Work task: Whenever a line in the data holds the string "computer", copy that line.

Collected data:
"""
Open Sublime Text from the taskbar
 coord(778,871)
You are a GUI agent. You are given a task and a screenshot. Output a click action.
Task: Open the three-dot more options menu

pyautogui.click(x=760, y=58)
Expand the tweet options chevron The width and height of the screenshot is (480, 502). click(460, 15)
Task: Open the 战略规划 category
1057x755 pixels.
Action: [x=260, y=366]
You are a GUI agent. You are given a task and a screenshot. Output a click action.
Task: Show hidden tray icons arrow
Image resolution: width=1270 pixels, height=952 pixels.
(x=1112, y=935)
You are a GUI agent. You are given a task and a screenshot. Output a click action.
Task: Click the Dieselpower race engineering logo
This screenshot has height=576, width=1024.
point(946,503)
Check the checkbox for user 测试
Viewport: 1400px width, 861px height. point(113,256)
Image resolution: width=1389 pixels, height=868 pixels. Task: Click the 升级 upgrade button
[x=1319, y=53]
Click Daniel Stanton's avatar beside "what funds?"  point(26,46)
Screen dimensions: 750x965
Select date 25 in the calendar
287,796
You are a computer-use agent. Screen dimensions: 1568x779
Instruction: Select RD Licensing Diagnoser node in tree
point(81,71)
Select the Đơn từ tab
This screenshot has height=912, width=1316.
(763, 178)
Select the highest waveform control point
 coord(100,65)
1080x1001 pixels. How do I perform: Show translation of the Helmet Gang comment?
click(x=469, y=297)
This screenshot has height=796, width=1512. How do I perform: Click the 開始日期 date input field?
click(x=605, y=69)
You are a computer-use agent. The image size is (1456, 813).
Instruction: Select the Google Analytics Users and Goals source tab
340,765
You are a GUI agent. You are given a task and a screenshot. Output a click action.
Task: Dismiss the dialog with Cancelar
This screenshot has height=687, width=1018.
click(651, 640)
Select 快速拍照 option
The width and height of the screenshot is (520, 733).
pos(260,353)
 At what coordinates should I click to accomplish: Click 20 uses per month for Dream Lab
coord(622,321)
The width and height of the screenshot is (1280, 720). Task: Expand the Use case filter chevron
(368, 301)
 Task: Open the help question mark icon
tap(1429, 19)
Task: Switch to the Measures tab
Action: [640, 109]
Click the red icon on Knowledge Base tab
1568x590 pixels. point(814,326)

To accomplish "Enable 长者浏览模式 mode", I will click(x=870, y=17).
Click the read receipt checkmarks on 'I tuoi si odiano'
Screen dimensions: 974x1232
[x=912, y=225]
"""
Solution to this exercise:
You are a computer-use agent. Screen dimensions: 1568x779
You are a computer-use agent. The image size is (1456, 813).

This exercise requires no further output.